As the number of people online grows, the opportunity for cost-effective international marketing and commerce via the Web is increasingly significantly. In the United States, establishing an early lead in the online markets has proven to be a key factor in achieving success in the Web's hyper-competitive environment. Applying this principle to worldwide markets, companies with strong, global brand recognition can use this advantage to capitalize on their opportunity to establish an early lead in the emerging global online markets. This window of opportunity is closing quickly, however, as the Internet lowers the barrier to market entry.
More local and regional companies, as well as new firms, are moving swiftly into the global marketplace to establish an early leadership position in the online markets of Asia, Europe and South America. Market trends indicate that the meteoric rise of industry newcomers like Amazon.com will repeat in other traditional bricks-and-mortar industries.

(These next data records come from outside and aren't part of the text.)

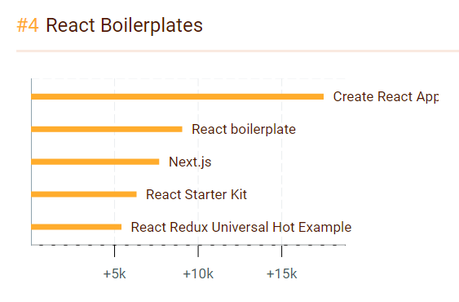Open the React boilerplate label
The image size is (459, 302).
coord(244,129)
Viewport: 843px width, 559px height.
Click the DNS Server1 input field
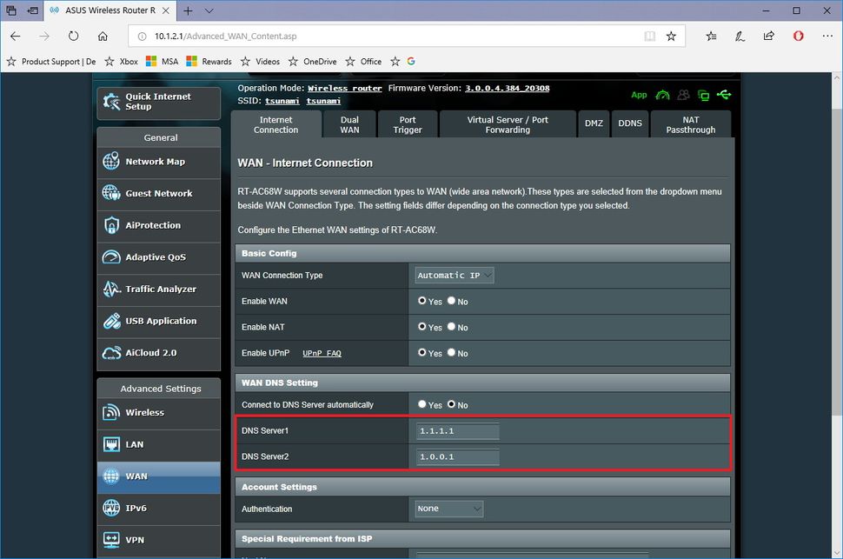coord(456,430)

Forrester Research, Cambridge, MA, projects that e-commerce may reach $3.2 trillion in worldwide revenue by 2003, accounting for 5 percent of the global economy. Projections by other analysts vary, but all agree the growth will be astounding. Trends show that the e-commerce boom is no longer a U.S.-only phenomenon. IDC predicts that by 2002, the emerging online markets outside the United States will account for roughly 40 percent of the total e-commerce revenues worldwide, up from 14 percent in 1997.
Among the biggest mistakes a company can make in implementing its international Web strategy is addressing the global online community as a homogeneous market. To do so would be to vastly underestimate the importance of language and culture. There is no such thing as a typical European, for instance. Understanding what may appear to be insignificant cultural subtleties can make the difference between success and failure.
Once a firm has accepted the necessity of a multilingual Web site, it will begin to realize benefits associated with the conversion. Besides effectively selling online in nondomestic markets, a multilingual Web presence can provide significant operational cost savings, even for those companies that are not actively pursuing a global e-commerce strategy. According to Giga Information Group, while e-commerce could reach nearly $1 trillion by 2002, other types of Internet interactions will provide an even greater source of cost savings and profitability for firms.
Many companies buy into the persistent myth that English will remain the de facto language of the Web. As cited earlier, studies counter this belief - already, the majority of Web users live outside the Unites States. Additional statistics further refute it: Today, more than 35 percent of all Web users do not understand English; by 2005, the number of non-English Web users will grow to 700 million of the 1 billion worldwide, according to Techserver 1999. With the proliferation of Internet use outside the United States, it is not surprising that by 2003, non-English content will account for 50 percent of all material published on the Web, up from 20 percent today, Techserver reports.
A firm's handling of language and culture issues on the Web can make a dramatic impact on its business. According to Forrester, firms that localize their Web sites report the following benefits: business users are three times more likely to buy when addressed in their native language; visitors linger twice as long on URLs in their own languages; and customer service costs drop when instructions are displayed in the user's language.